Two studies report long-term survival benefits with olaparib in ovarian cancer

Positive long-term data from two phase III trials of olaparib maintenance treatment in patients with newly diagnosed advanced ovarian cancer were reported at ESMO Congress 2022.

The phase III SOLO1/GOG-3004 trial evaluated maintenance treatment with olaparib versus placebo in patients with BRCA-mutated advanced ovarian cancer, with the latest analysis reporting overall survival (OS) data after 7 years of follow-up (Abstract 517O). At an OS data maturity of 38.1% in March 2022, median OS was not reached with olaparib compared with 75.2 months with placebo (hazard ratio [HR] 0.55; 95% confidence interval [CI] 0.40–0.76).

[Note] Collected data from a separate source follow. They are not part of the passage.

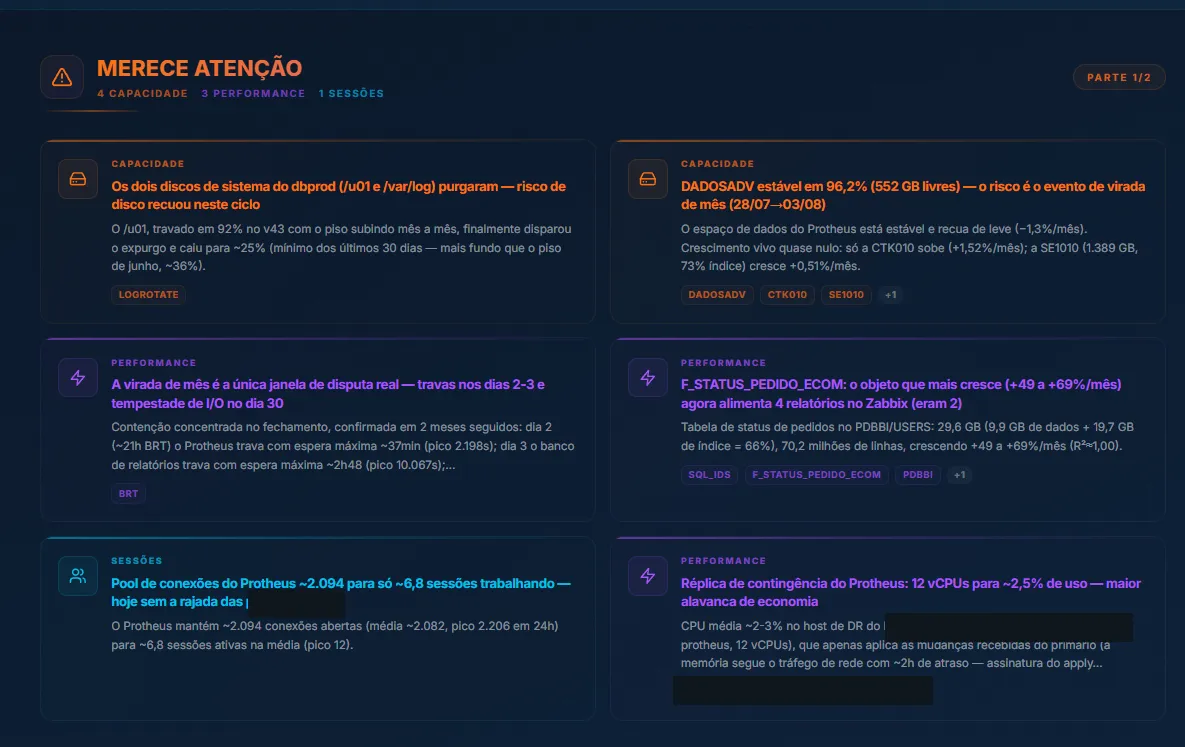Click the SE1010 tag chip
Viewport: 1185px width, 747px height.
pyautogui.click(x=846, y=295)
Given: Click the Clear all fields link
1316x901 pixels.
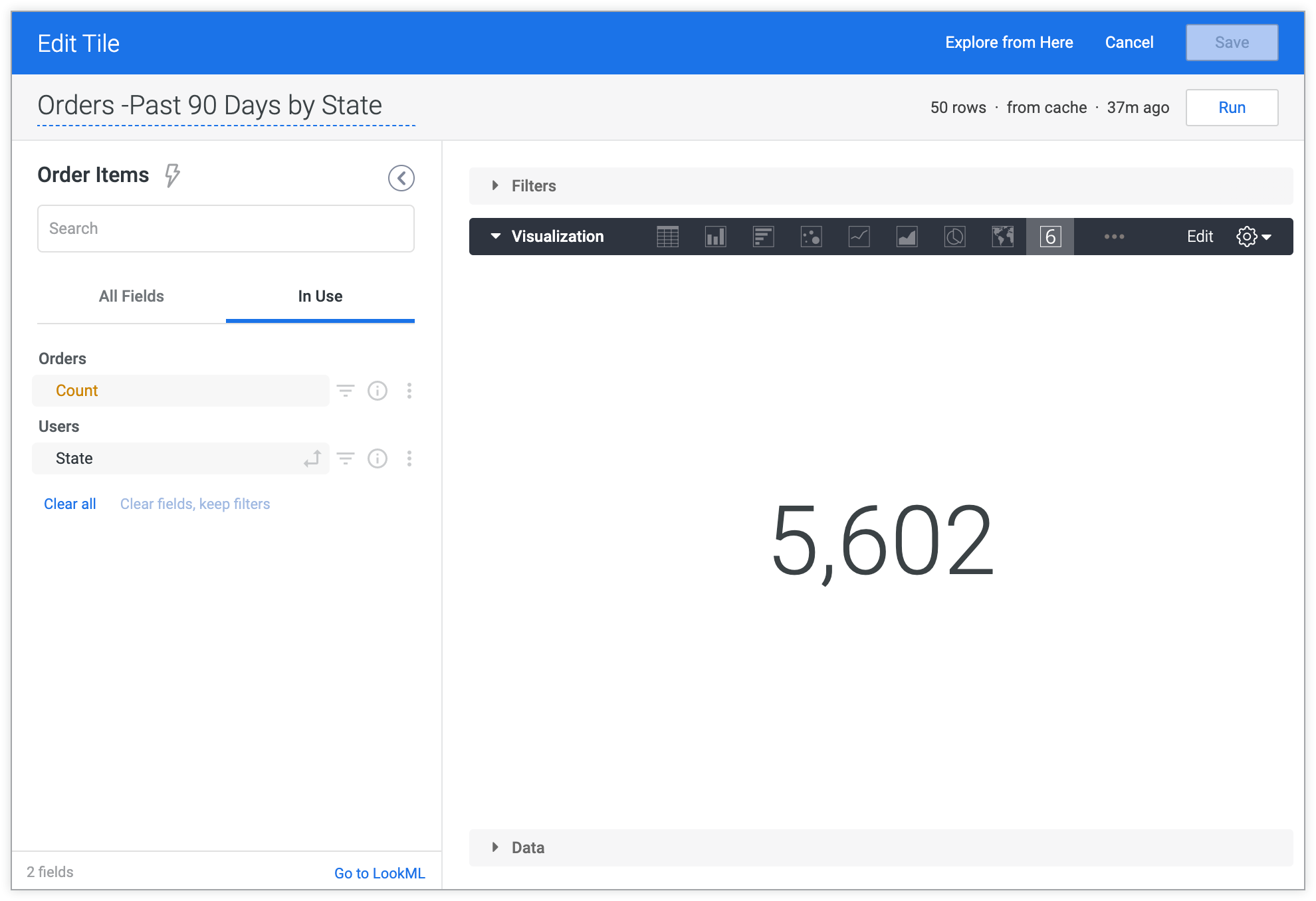Looking at the screenshot, I should pos(69,504).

“These OS data are highly clinically meaningful,” says Prof. Jonathan Ledermann, from UCL Cancer Institute, London, UK. “Positive progression-free survival (PFS) data were previously reported after 5 years of follow-up (Lancet Oncol. 2021;22:e539), and now at the 7-year point we can see a clear difference in OS. With only a handful of patients starting a new line of treatment between 5 and 7 years, there is increasing evidence that patients may benefit from this treatment, but longer follow-up is needed to confirm this.”

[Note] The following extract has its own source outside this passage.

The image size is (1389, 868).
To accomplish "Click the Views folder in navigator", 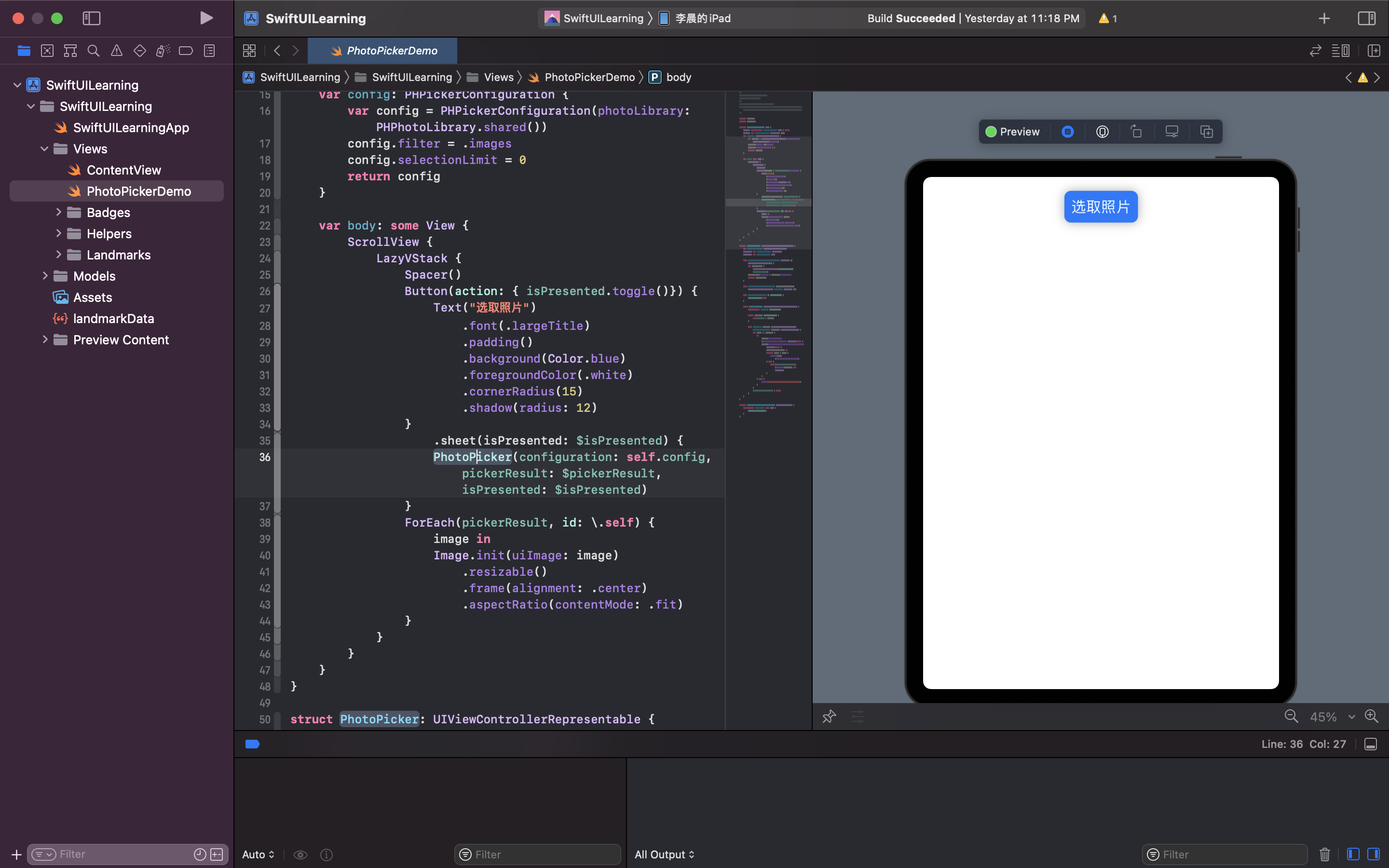I will [x=90, y=148].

Historically, the prognosis for patients with advanced ovarian cancer has been very poor and over the last decade it has become clear that PARP inhibitors are active not only in patients with BRCA mutations but also in those with defects in homologous recombination repair of DNA. Early work demonstrated significant benefit in recurrent ovarian cancer, changing the treatment landscape and more recent studies have been focussed on first-line treatment, which included patients without a BRCA mutation. “Improvements in PFS with PARP inhibitor maintenance treatment have been established, but it is unclear if these benefits will translate into an improved OS with longer follow-up,” highlights Ledermann.

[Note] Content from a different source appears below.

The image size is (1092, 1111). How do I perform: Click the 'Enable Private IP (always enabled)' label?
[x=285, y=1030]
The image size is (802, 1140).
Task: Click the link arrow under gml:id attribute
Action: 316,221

Final OS data were presented from a second study, the phase III PAOLA-1/ENGOT-ov25 trial of olaparib plus bevacizumab – an antiangiogenic agent – versus bevacizumab alone as maintenance treatment in patients who responded to platinum-based chemotherapy plus bevacizumab (LBA29). In the overall population, median OS was 56.5 months with olaparib plus bevacizumab and 51.6 months with bevacizumab alone (HR 0.92; 95% CI 0.76–1.12; p=0.4118). In an exploratory analysis, median OS improved with olaparib plus bevacizumab over bevacizumab alone in homologous recombination deficiency positive (HRD+) patients, regardless of BRCA mutation status (HRD+ and BRCA mutation: HR 0.60; 95% CI 0.39–0.93; HRD+ excluding BRCA mutation: HR 0.71; 95% CI 0.45–1.13). No benefit in OS was seen in patients who were negative for HRD.

Discussing these data, Ledermann says, “Bevacizumab plus chemotherapy followed by bevacizumab maintenance is associated with delayed time to progression and in many countries, it is a standard of care. If a patient has a BRCA mutation, by definition they will be HRD+, but not all HRD+ patients will harbour BRCA mutations. The positive OS data in HRD+ patients – even when patients with BRCA mutations are excluded – are particularly interesting and are effectively broadening the group of patients who may benefit from addition of olaparib.” Ledermann adds, “There is an emerging change in practice towards increased testing for HRD and these results are likely to reinforce this.”

In both trials presented, the safety data are encouraging. “One of the concerns with PARP inhibitors is the small risk of developing myelodysplastic syndrome (MDS) or acute myeloid leukaemia (AML), particularly in patients with a BRCA mutation,” comments Ledermann. “The low levels of MDS and AML in both trials with longer follow-up is reassuring.”

To conclude, Ledermann says, “Results from the SOLO1/GOG-3004 and PAOLA-1/ENGOT-ov25 trials reinforce the importance of testing for BRCA mutations and/or HRD status and demonstrate that HRD+ patients can experience long-term benefits with PARP inhibitors. The 7-year follow-up in patients with a BRCA mutation raises the possibility that olaparib could increase treatment rates. However, there is a great need for research into treatment options for patients with HRD-negative disease.”